A nationwide reckoning about colleges’ ties to slavery

January 10, 2021

In recent years, colleges across the country have faced questions about how they should account for the racism of their founding figures. How should racist benefactors, especially those who were enslavers, be remembered? Should universities pay reparations to those descended from enslaved people? Who gets a say in these decisions?

Georgetown University’s explicit connection to slavery came to public attention in 2016 after historians discovered that two former university presidents had orchestrated the sale of 272 enslaved Black people to pay off the institution’s debts in 1838. Soon after, the university established a working group to examine the institution’s ties to the slave trade and find ways to make amends. Georgetown eventually committed to raising $400,000 a year to pay reparations to the descendants of the 272 enslaved people.

Yale, meanwhile, has grappled with the legacy of its benefactor and namesake Elihu Yale, a British-American businessman who trafficked and sold enslaved people. Last June, far-right figures took to social media with the hashtag #CancelYale to mock progressives’ attempts to rename institutions. Others then co-opted the hashtag to demand seriously that administrators rename the university, a step that senior university staff has said it has no plans of taking.

Another controversy emerged at Yale in 2017 when students organized to protest the residential college named after pro-slavery Senator John C. Calhoun. After the protests garnered national attention, the administration renamed the college in honor of Navy Rear Admiral Grace Hopper, one of the preeminent computer scientists of the 20th century.
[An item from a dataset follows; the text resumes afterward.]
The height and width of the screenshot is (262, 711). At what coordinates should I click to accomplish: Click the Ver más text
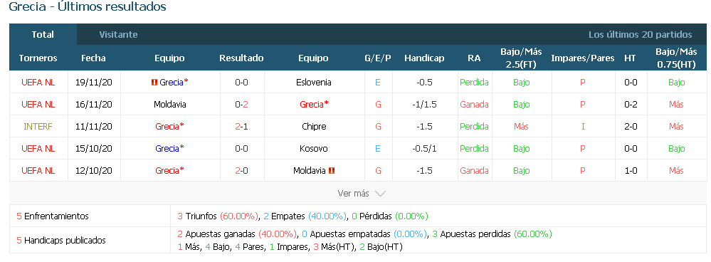353,194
Most recently, in December, Johns Hopkins University released a statement acknowledging that its founder and namesake, who had long been heralded as an abolitionist, had in fact enslaved a number of people in the decades preceding the 1864 abolition of slavery in Maryland. The university has since joined the Universities Studying Slavery consortium, to which Georgetown, Yale, and over 70 other colleges — but not Williams — also belong.